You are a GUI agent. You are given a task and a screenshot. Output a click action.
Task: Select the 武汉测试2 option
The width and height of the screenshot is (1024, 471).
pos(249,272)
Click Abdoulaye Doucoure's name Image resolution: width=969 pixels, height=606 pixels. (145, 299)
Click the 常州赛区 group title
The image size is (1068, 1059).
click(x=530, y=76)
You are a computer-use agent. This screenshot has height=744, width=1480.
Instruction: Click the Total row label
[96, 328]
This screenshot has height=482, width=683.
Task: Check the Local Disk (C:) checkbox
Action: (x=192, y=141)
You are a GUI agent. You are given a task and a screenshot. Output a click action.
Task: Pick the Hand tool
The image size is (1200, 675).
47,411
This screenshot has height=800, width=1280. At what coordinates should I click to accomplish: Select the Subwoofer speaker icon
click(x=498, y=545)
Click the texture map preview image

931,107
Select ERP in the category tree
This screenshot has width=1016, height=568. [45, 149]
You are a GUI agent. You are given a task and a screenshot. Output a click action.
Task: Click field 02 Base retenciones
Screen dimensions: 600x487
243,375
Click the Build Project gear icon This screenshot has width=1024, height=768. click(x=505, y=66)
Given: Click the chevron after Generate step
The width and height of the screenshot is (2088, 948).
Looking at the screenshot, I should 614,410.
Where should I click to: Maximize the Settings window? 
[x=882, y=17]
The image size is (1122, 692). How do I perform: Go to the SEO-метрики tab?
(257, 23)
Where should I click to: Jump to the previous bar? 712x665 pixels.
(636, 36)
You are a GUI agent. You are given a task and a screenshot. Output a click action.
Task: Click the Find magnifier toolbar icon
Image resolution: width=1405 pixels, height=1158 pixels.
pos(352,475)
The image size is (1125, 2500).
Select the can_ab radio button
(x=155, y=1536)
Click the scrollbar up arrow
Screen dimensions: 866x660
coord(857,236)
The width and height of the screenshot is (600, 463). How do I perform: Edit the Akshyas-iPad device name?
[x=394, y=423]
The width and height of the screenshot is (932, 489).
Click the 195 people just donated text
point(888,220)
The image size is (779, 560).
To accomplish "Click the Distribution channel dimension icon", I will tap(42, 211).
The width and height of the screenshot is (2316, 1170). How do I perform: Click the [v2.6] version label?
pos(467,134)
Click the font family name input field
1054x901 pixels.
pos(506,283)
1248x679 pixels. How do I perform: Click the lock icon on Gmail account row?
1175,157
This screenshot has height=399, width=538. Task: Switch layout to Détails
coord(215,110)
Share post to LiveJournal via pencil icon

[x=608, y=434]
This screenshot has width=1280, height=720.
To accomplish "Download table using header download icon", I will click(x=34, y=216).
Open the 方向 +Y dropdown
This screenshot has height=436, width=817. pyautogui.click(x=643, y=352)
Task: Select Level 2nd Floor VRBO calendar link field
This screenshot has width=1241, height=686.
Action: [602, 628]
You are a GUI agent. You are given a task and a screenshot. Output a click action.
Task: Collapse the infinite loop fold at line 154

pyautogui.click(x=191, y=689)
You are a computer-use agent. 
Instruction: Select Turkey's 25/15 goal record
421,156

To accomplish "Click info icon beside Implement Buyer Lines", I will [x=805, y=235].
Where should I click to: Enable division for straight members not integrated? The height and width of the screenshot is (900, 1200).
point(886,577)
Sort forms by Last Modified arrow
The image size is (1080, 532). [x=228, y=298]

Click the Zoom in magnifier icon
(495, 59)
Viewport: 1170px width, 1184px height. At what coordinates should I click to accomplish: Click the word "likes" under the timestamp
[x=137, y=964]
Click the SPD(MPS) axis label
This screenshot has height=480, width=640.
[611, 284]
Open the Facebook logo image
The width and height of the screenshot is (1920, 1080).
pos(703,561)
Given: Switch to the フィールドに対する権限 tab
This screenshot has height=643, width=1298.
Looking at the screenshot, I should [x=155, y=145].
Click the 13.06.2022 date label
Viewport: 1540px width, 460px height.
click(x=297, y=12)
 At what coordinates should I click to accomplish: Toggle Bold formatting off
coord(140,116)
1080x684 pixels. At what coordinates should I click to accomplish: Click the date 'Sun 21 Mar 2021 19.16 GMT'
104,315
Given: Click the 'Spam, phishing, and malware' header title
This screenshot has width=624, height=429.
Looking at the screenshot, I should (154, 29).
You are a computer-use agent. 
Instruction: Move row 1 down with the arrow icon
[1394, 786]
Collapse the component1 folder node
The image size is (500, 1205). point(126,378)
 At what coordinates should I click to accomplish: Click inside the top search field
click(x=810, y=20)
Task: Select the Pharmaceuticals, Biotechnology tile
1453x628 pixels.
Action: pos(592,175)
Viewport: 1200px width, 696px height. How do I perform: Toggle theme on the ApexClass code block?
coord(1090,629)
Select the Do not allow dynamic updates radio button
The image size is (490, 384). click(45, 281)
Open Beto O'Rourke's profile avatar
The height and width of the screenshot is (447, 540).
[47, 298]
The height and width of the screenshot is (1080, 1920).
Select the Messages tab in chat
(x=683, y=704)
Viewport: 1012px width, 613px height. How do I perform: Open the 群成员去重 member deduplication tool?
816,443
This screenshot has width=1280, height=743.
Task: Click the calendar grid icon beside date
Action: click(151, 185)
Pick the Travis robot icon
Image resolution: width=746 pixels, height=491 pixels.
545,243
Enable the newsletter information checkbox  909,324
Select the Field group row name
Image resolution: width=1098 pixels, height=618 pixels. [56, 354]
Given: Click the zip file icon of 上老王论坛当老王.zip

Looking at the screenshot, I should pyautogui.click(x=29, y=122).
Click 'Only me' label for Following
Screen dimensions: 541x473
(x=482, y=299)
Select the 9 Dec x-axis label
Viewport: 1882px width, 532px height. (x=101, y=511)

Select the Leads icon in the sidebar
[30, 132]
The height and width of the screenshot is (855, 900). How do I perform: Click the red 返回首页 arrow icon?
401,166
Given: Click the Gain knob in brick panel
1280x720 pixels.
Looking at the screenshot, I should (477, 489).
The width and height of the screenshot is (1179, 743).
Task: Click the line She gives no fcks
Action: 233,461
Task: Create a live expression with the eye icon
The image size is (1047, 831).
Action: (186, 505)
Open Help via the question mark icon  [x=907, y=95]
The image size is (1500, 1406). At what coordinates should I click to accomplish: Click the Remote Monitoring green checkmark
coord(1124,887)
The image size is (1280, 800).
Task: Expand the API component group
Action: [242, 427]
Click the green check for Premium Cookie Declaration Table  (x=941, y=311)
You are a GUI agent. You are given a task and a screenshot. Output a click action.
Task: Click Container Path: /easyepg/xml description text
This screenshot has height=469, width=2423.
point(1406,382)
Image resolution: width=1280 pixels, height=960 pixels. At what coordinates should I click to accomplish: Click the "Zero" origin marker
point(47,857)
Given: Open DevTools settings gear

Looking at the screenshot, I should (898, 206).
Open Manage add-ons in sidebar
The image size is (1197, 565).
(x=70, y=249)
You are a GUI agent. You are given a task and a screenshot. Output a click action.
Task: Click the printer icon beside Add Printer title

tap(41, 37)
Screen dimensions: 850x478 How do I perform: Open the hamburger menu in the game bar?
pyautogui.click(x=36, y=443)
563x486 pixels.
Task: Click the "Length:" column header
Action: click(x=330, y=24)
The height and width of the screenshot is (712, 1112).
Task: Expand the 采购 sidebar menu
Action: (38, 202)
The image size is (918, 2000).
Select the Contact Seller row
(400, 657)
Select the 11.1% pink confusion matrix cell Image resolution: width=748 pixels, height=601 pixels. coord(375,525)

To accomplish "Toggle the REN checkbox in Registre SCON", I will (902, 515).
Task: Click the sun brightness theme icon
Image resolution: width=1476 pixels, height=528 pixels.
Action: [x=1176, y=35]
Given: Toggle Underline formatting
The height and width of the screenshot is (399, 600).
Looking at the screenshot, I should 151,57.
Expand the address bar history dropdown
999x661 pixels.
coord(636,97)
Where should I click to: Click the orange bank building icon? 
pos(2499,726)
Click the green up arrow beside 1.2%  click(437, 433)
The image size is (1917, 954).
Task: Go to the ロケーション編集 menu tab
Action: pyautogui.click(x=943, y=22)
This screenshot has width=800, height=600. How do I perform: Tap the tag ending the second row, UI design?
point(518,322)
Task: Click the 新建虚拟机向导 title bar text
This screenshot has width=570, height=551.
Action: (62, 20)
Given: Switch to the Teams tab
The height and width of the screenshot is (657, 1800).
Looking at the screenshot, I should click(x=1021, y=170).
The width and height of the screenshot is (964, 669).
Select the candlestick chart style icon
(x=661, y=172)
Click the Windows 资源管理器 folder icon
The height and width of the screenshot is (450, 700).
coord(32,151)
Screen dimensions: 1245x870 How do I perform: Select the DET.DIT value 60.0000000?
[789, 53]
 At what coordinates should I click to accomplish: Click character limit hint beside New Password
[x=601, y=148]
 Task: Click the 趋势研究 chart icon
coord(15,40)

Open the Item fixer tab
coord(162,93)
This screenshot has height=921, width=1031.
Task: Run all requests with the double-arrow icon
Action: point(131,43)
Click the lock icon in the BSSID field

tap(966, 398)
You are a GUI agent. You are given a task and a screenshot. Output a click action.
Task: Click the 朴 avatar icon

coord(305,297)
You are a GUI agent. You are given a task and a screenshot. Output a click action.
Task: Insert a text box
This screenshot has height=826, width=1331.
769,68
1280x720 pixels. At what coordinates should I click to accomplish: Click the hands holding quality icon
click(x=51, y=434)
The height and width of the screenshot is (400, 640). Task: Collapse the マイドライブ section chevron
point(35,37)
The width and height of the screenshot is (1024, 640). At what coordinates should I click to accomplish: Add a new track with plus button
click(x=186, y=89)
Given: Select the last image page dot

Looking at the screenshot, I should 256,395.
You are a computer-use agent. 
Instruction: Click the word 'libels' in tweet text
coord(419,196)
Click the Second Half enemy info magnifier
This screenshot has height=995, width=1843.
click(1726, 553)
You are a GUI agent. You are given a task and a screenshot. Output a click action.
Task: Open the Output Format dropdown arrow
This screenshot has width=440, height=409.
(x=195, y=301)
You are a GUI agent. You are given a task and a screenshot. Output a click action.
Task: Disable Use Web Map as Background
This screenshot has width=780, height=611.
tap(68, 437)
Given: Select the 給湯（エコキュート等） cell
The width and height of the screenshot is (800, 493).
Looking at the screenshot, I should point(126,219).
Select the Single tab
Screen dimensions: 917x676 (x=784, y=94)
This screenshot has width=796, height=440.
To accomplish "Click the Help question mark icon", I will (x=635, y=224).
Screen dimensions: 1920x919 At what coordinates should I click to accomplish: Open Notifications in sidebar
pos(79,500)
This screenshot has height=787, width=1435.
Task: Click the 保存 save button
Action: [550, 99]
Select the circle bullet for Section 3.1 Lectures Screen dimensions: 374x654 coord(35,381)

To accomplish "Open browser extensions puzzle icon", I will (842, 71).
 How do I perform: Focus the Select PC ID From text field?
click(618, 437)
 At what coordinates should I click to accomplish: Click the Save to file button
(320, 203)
☆ ☆ ☆ ☆ ☆
WHAT YOU NEED TO DO: Every line above that includes the string "cell" needs to be copied.

ANSWER SECTION:
Select the 11.1% pink confusion matrix cell Image resolution: width=748 pixels, height=601 pixels. coord(375,525)
Given: Select the 給湯（エコキュート等） cell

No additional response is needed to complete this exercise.